__Selected extract__
○ ○ ○ ○
There is a delicious new addition to the genre of female detectives. She is Precious Ramotswe, founder of The No 1 Ladies Detective Agency to be found in Gaborone, Botswana.

Precious is gentle and kind, and of a traditional size for women of her land, that is, dress size 22. She is also compassionate and wise and solves problems with a shrewd insight into human personality and behaviour. Mma Ramotswe has an assistant, Mma Makutsi who founded The Kalahari Typing School for Men and she is also the fond fiancé of Mr JLB Matekoni, proprietor of the Tiokweng Road Speedy Motors and a far different sort of fellow than her former, drunkard husband.

These engaging characters are the creations of Alexander McCall Smith, a Scot who spent his childhood years in Zimbabwe. After completing his education in Edinburgh he returned to Africa and lectured in Swaziland, then after visiting friends in Botswana he settled there and set up a law school. He is now a Professor of Medical Law in Edinburgh, but is also the author of around fifty books.
○ ○ ○ ○
__Dataset content__
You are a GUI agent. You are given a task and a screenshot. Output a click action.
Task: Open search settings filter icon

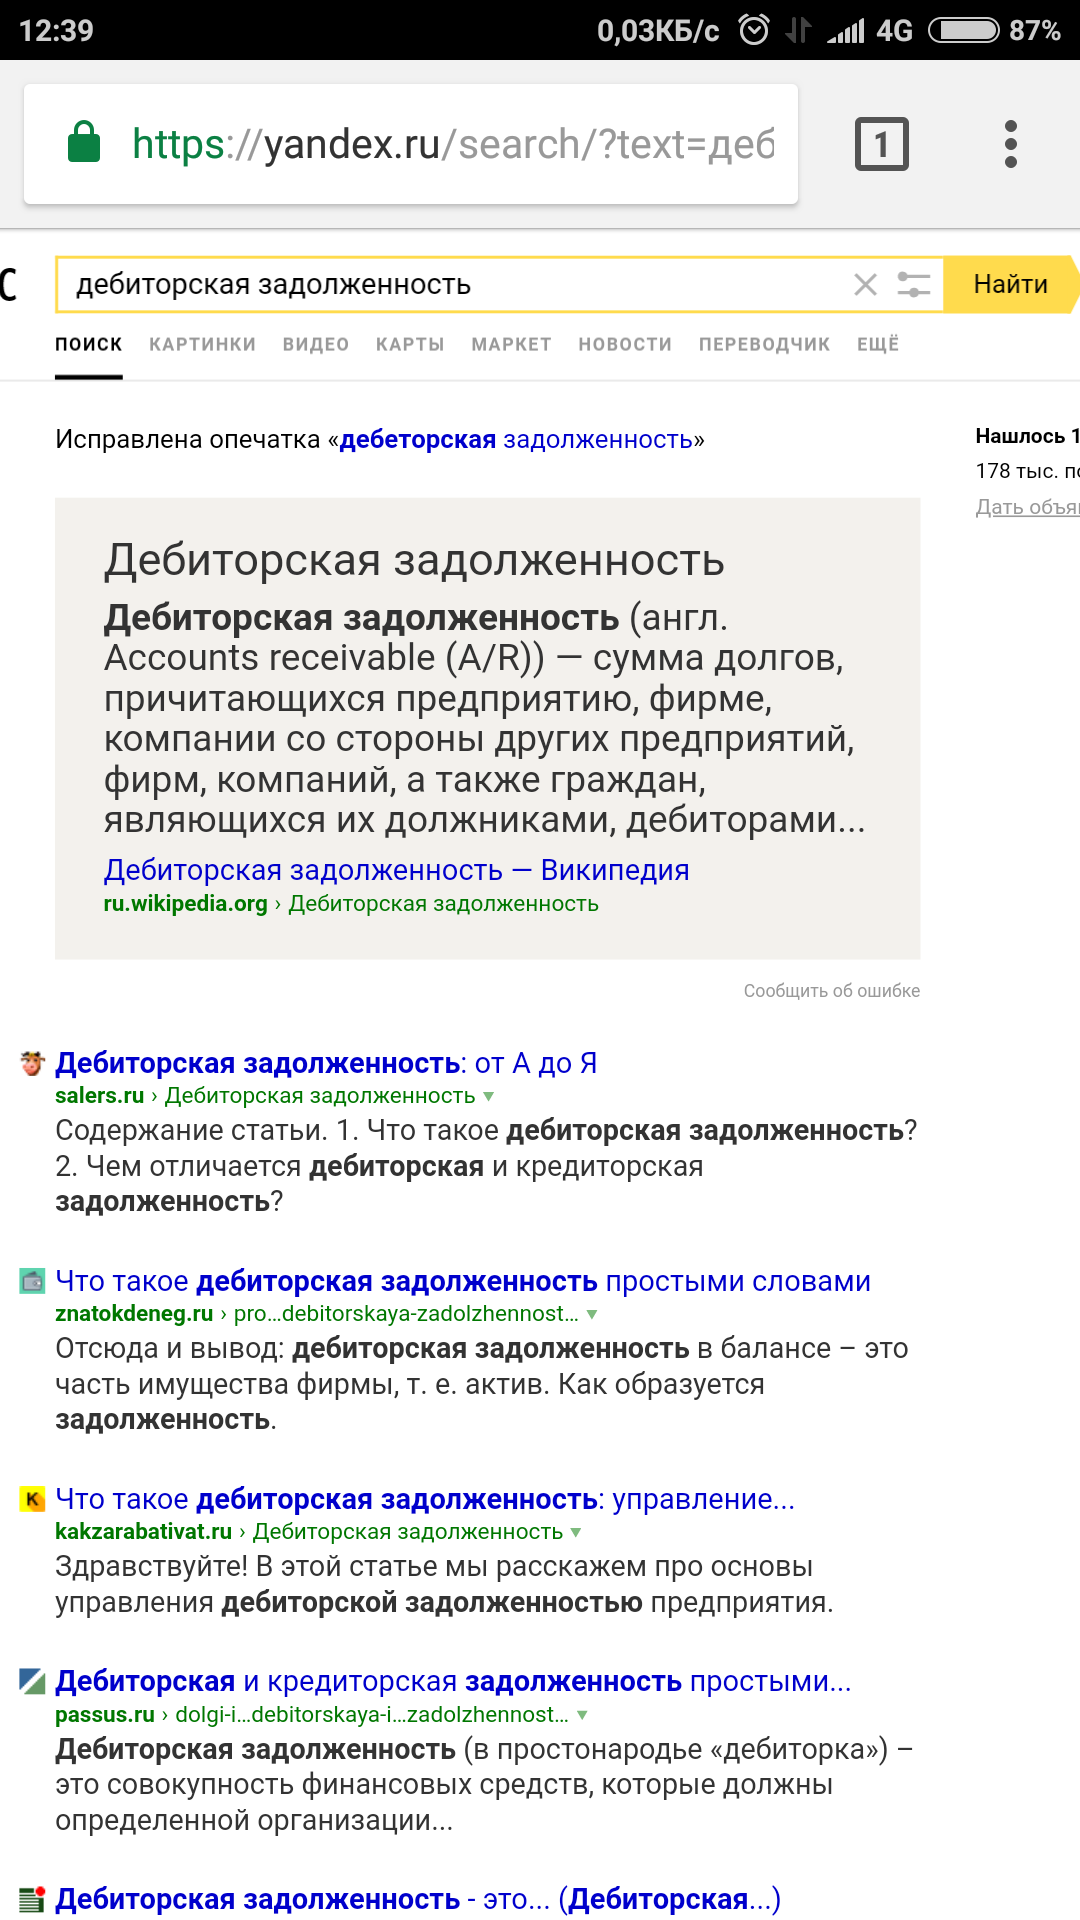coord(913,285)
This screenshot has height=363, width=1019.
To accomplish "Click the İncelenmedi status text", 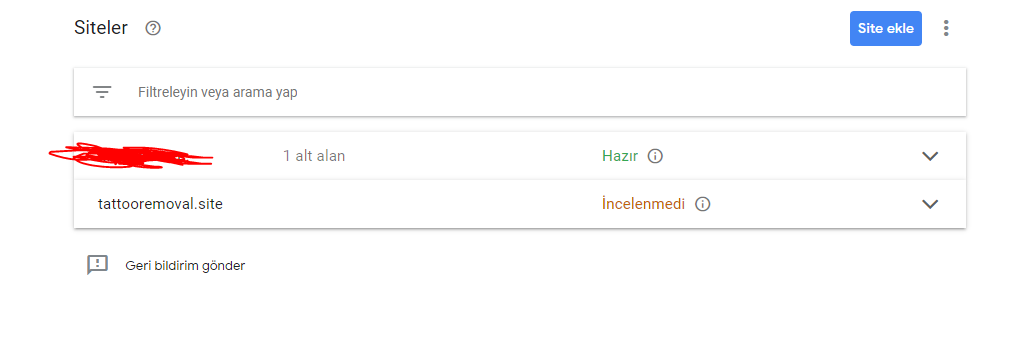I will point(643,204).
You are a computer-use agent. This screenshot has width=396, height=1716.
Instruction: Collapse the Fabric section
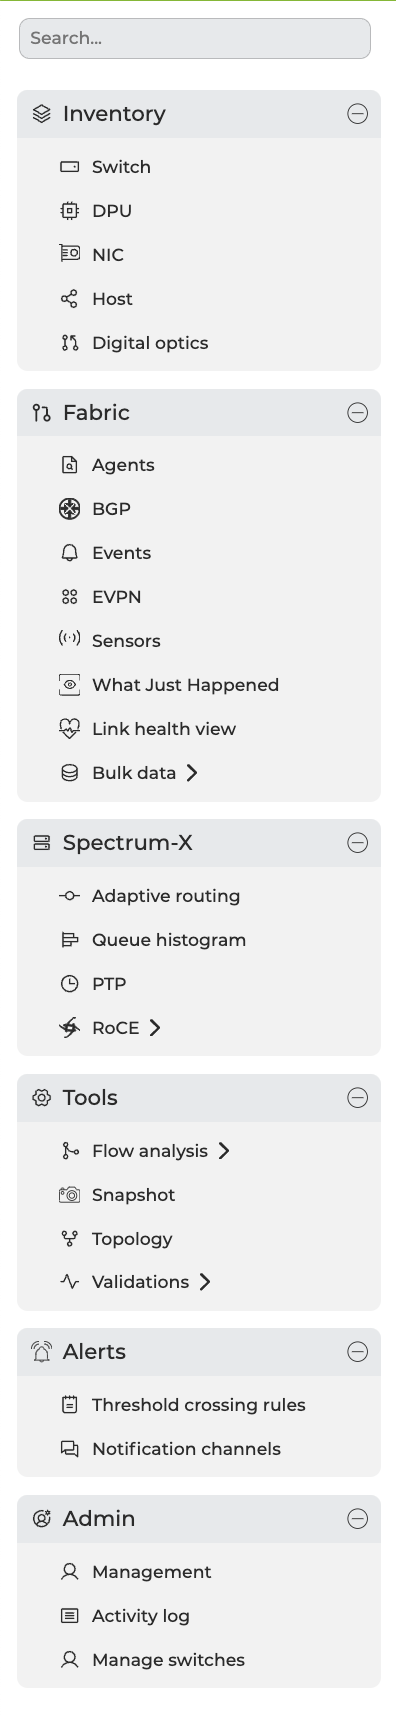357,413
○ ○ ○ ○
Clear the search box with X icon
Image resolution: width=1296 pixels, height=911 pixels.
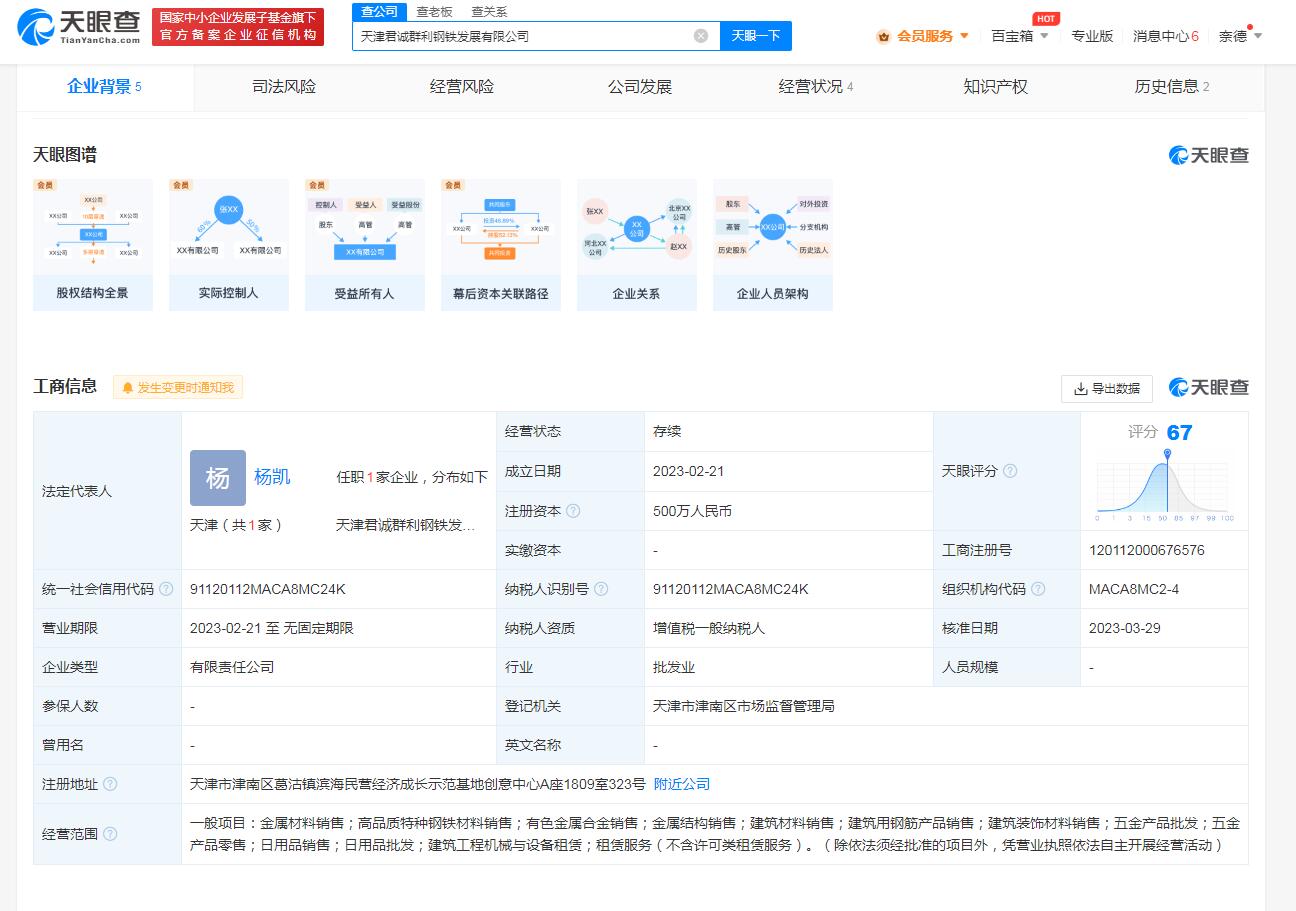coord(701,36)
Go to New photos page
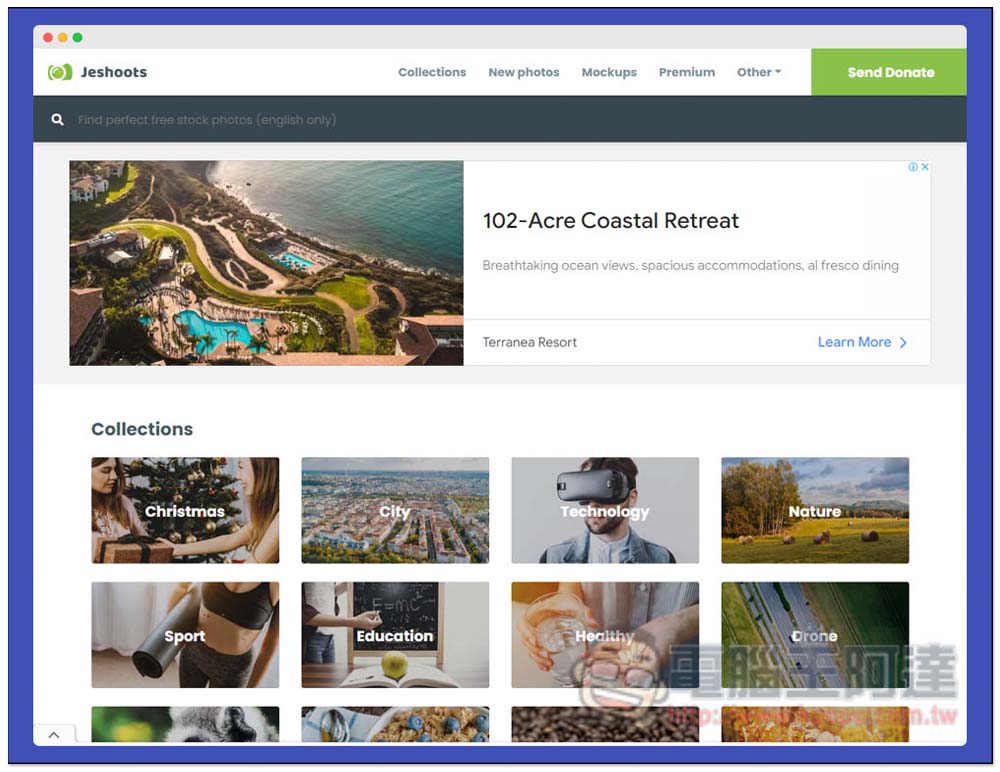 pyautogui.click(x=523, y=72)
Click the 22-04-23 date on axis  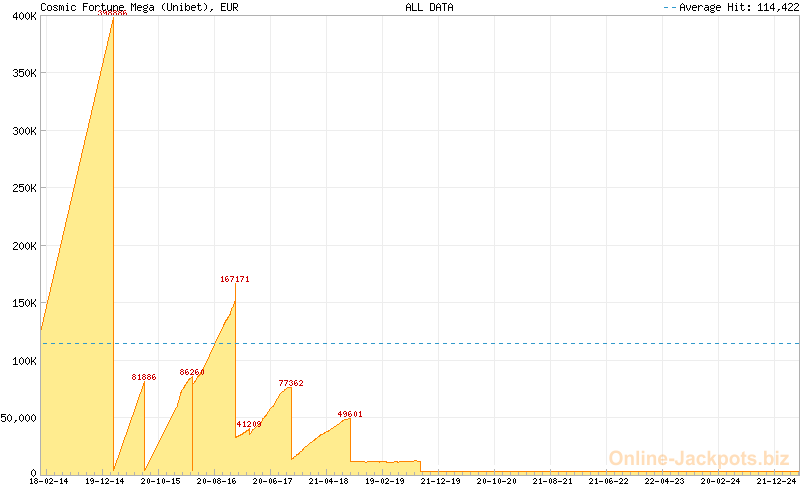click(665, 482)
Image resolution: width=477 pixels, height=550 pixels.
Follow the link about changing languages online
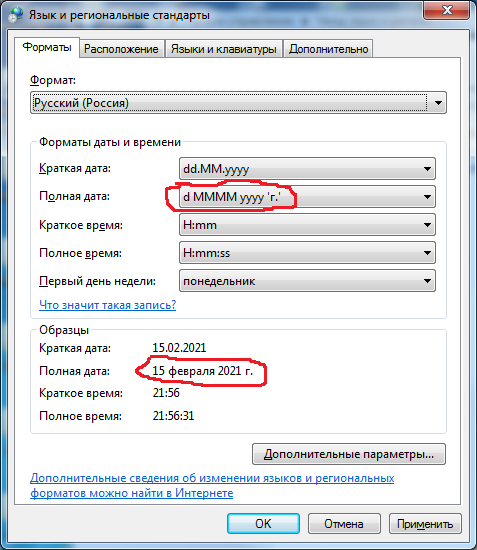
○ ○ ○ ○
__Required tasks__
A. Translate this sentence from the passage on Precious Ramotswe into French: "He is now a Professor of Medical Law in Edinburgh, but is also the author of around fifty books."
B. Answer these questions from the passage on Precious Ramotswe:
(i) In which city is The No 1 Ladies Detective Agency found?
(ii) What did Mma Makutsi found?
(iii) In which country did Alexander McCall Smith set up a law school?
C. Go on with the passage on Precious Ramotswe, picking up after its last sentence.

__Written responses__
A. Il est aujourd'hui professeur de droit médical à Édimbourg, mais il est aussi l'auteur d'une cinquantaine de livres.

B.
(i) Gaborone, Botswana
(ii) The Kalahari Typing School for Men
(iii) Botswana

C.
Mma Precious is the heroine of a series of five. In 1999 The No 1 Ladies Detective Agency received two Booker Judges’ Special Recommendations, and was voted one of the International Books of the Year and the Millennium by the Times Literary Supplement. Clearly these slim novels that simulate simplicity are quality fiction of the highest order.

McCall Smith said of his books “the fact that the grammatically correct English which Mma Ramotswe and her friends are using sounds to our ear slightly old-fashioned. But it is African English, that’s how people speak, with that very correct, well-formed diction. You can hear the influence of the King James version of the Bible. I find it very attractive, very musical. I feel that people are quite happy to read prose that would strike some as being rather old-fashioned and gentle. You can get that by reading Tolstoy, but this is the modern world and this is real.”